Using instruments on NASA's 2001 Mars Odyssey spacecraft, surprised scientists have found enormous quantities of buried treasure lying just under the surface of Mars -- enough water ice to fill Lake Michigan twice over. And that may just be the tip of the iceberg.
"This is really amazing. This is the best direct evidence we have of subsurface water ice on Mars. We were hopeful that we could find evidence of ice, but what we have found is much more ice than we ever expected," said Dr. William Boynton, principal investigator for Odyssey's gamma ray spectrometer suite at the University of Arizona, Tucson.
Scientists used Odyssey's gamma ray spectrometer instrument suite to detect hydrogen, which indicated the presence of water ice in the upper meter (three feet) of soil in a large region surrounding the planet's south pole. "It may be better to characterize this layer as dirty ice rather than as dirt containing ice," added Boynton. The detection of hydrogen is based both on the intensity of gamma rays emitted by hydrogen, and by the intensity of neutrons that are affected by hydrogen. The spacecraft's high-energy neutron detector and the neutron spectrometer observed the neutron intensity.
The amount of hydrogen detected indicates 20 to 50 percent ice by mass in the lower layer. Because rock has a greater density than ice, this amount is more than 50 percent water ice by volume. This means that if one heated a full bucket of this ice-rich polar soil it would result in more than half a bucket of water.
The gamma ray spectrometer suite is unique in that it senses the composition below the surface to a depth as great as one meter. By combining the different type of data from the instrument, the team has concluded the hydrogen is not distributed uniformly over the upper meter but is much more concentrated in a lower layer beneath the top-most surface.
The team also found that the hydrogen-rich regions are located in areas that are known to be very cold and where ice should be stable. This relationship between high hydrogen content with regions of predicted ice stability led the team to conclude that the hydrogen is, in fact, in the form of ice.

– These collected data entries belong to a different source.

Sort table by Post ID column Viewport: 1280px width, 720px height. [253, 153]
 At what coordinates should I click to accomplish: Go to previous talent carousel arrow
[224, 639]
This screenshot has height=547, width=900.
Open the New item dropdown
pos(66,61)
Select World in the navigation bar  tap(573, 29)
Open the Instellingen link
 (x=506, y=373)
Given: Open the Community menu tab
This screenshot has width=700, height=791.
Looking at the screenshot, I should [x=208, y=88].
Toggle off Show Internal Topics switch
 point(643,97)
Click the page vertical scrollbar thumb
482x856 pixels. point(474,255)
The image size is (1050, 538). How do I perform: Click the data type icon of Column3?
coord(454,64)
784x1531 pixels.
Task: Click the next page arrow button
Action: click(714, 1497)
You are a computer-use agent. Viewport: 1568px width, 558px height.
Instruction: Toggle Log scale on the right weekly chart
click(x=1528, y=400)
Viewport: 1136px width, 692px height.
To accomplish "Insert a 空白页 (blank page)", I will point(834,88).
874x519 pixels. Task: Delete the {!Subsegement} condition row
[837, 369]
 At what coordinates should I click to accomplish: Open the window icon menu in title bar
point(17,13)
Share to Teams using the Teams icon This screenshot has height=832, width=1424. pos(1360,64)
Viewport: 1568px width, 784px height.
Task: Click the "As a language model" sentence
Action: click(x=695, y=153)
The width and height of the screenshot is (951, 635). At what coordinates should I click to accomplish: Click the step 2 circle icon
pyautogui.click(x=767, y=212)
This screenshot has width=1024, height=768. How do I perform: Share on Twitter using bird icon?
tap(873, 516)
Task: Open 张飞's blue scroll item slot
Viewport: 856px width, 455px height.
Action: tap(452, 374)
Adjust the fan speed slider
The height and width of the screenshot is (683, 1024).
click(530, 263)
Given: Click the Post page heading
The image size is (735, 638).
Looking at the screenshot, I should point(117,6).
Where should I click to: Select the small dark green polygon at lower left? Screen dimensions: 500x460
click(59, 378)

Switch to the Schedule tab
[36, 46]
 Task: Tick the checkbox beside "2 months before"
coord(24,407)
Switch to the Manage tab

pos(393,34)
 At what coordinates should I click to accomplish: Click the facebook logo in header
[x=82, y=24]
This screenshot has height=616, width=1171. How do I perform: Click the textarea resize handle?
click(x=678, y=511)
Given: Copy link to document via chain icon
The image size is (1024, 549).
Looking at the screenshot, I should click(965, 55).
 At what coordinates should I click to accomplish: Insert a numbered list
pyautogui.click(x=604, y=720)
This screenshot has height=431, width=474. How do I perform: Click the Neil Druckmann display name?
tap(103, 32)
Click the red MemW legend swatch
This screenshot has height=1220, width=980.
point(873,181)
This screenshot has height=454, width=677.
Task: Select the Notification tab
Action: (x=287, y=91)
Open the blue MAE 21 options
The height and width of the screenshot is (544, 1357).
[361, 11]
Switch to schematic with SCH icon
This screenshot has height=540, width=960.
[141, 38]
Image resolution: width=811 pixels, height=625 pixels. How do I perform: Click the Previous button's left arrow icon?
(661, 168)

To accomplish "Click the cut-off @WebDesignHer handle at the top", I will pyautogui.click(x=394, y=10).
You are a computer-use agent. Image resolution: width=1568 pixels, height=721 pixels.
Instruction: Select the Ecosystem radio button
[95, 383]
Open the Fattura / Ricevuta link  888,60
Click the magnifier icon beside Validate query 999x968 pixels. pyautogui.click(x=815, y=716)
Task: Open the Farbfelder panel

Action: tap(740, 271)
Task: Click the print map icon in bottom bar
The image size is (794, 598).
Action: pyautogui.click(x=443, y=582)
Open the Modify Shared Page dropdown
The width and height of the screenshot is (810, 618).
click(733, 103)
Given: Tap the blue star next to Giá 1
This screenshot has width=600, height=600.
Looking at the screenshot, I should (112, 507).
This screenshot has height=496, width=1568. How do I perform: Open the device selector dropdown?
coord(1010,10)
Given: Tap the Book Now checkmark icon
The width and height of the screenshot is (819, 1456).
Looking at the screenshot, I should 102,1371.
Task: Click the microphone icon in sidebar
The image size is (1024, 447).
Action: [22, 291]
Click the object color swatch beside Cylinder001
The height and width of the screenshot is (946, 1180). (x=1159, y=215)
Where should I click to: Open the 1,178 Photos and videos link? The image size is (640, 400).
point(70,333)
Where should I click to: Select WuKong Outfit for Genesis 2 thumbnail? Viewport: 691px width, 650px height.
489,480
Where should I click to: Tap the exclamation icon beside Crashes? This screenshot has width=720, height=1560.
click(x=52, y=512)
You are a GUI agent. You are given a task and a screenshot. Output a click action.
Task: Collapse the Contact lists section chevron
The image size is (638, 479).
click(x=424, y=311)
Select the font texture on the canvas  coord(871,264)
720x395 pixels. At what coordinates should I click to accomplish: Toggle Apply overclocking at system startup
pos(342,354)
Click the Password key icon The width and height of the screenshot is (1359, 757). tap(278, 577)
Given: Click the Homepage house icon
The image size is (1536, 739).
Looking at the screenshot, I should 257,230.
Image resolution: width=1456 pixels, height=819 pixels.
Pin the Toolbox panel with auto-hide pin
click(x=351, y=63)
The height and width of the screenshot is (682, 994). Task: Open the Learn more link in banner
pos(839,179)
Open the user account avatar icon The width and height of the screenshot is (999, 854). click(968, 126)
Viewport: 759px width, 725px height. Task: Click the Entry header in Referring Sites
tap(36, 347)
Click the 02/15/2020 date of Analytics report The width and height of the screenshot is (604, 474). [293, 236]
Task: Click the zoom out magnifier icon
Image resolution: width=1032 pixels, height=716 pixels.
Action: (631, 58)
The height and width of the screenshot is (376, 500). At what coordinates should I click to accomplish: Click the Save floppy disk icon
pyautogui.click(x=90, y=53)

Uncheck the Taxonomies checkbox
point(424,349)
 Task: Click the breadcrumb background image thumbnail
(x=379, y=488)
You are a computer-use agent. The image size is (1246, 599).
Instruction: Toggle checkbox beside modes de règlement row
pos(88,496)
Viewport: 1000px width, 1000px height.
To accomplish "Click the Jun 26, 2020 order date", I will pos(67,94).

The ice-rich layer is about 60 centimeters (two feet) beneath the surface at 60 degrees south latitude, and gets to within about 30 centimeters (one foot) of the surface at 75 degrees south latitude.
"Mars has surprised us again. The early results from the gamma ray spectrometer team are better than we ever expected," said Dr. R. Stephen Saunders, Odyssey's project scientist at NASA's Jet Propulsion Laboratory, Pasadena, Calif. "In a few months, as we get into martian summer in the northern hemisphere, it will be exciting to see what lies beneath the cover of carbon dioxide dry-ice as it disappears."
"The signature of buried hydrogen seen in the south polar area is also seen in the north, but not in the areas close to the pole. This is because the seasonal carbon dioxide (dry ice) frost covers the polar areas in winter. As northern spring approaches, the latest neutron data indicate that the frost is receding, revealing hydrogen-rich soil below," said Dr. William Feldman, principal investigator for the neutron spectrometer at Los Alamos National Laboratories, New Mexico.
"We have suspected for some time that Mars once had large amounts of water near the surface. The big questions we are trying to answer are, 'where did all that water go?' and 'what are the implications for life?' Measuring and mapping the icy soils in the polar regions of Mars, as the Odyssey team has done, is an important piece of this puzzle, but we need to continue searching, perhaps much deeper underground, for what happened to the rest of the water we think Mars once had," said Dr. Jim Garvin, Mars Program Scientist, NASA Headquarters, Washington, D.C.
Another new result from the neutron data is that large areas of Mars at low to middle latitudes contain slightly enhanced amounts of hydrogen, equivalent to several percent water by mass. Interpretation of this finding is ongoing, but the team's preliminary hypothesis is that this relatively small amount of hydrogen is more likely to be chemically bound to the minerals in the soil, than to be in the form of water ice.
JPL manages the 2001 Mars Odyssey mission for NASA's Office of Space Science, Washington, D.C. Investigators at Arizona State University, Tempe; the University of Arizona, Tucson; and NASA's Johnson Space Center, Houston, operate the science instruments. The gamma-ray spectrometer was provided by the University of Arizona in collaboration with the Russian Aviation and Space Agency, which provided the high-energy neutron detector, and the Los Alamos National Laboratories which provided the neutron spectrometer. Lockheed Martin Astronautics, Denver, developed and built the orbiter. Mission operations are conducted jointly from Lockheed Martin and from JPL, a division of the California Institute of Technology in Pasadena.